Brexit ‘crisis’ on the cards, GMTC conference told

A series of “pivotal” votes in Parliament this week will add to uncertainty on Brexit and lead into a fresh “crisis” later this month, a leading political commentator has warned corporate travel leaders.

Steve Richards, presenter of the BBC’s The Week in Westminster on Radio 4, told the Guild of Travel Management Companies’ (GTMC) conference in Ireland: “The Commons can’t agree on what should be proposed to the EU summit in June.

“Theresa May will probably present two options, EU leaders will reject both and it will be another moment of crisis.”

He said: “It’s difficult to predict what will happen in the next hour let alone the next few months. [But] Europe has brought down three prime ministers – Thatcher, Major and Cameron – and May will be another.”

MPs vote this week on whether Parliament has the right to order the government to renegotiate Brexit if MPs reject an agreement presented in the autumn.

Richards said: “The June [EU] summit will not be decisive. We’ll move to October, [when] there has to be an agreement because the Brexit ratification process will take at least three to four months.

“May wants to be able to say to Parliament [in October], ‘Accept the deal or it’s no deal’. If she loses, May would have to go. British politics will be in paralysis if she loses.”

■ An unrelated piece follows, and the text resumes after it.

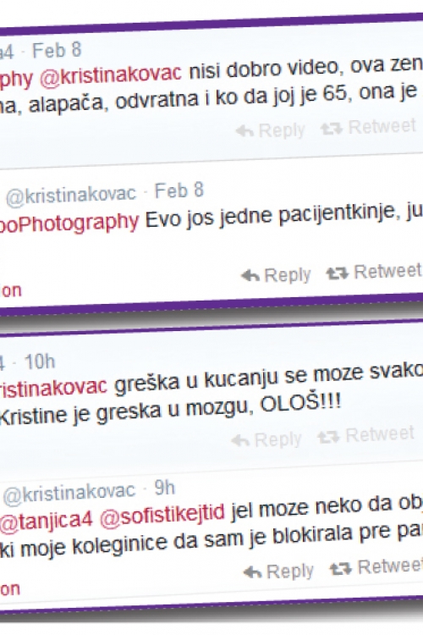
Task: Open the @tanjica4 mention in the last tweet
Action: pos(47,519)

He added: “The clock is ticking yet nothing is in place. Will there be a sector-by-sector agreement on [EU] labour? Will there be a clear idea of the arrangements by October? I don’t believe there can be.

“May is going to have to ask for more time [for Brexit]. The government will say ‘We’ll sort out the detail in the transition period’.”

Richards suggested business should prepare for Britain to remain in the customs union but accept the UK will be outside the single market.

He told the GTMC: “There is a majority in the Commons for Britain to be part of the customs union, so one way or another it seems Britain will be in a customs union [with the EU].

“[But] it looks as if Britain will leave the single market and struggle to get anywhere near it.”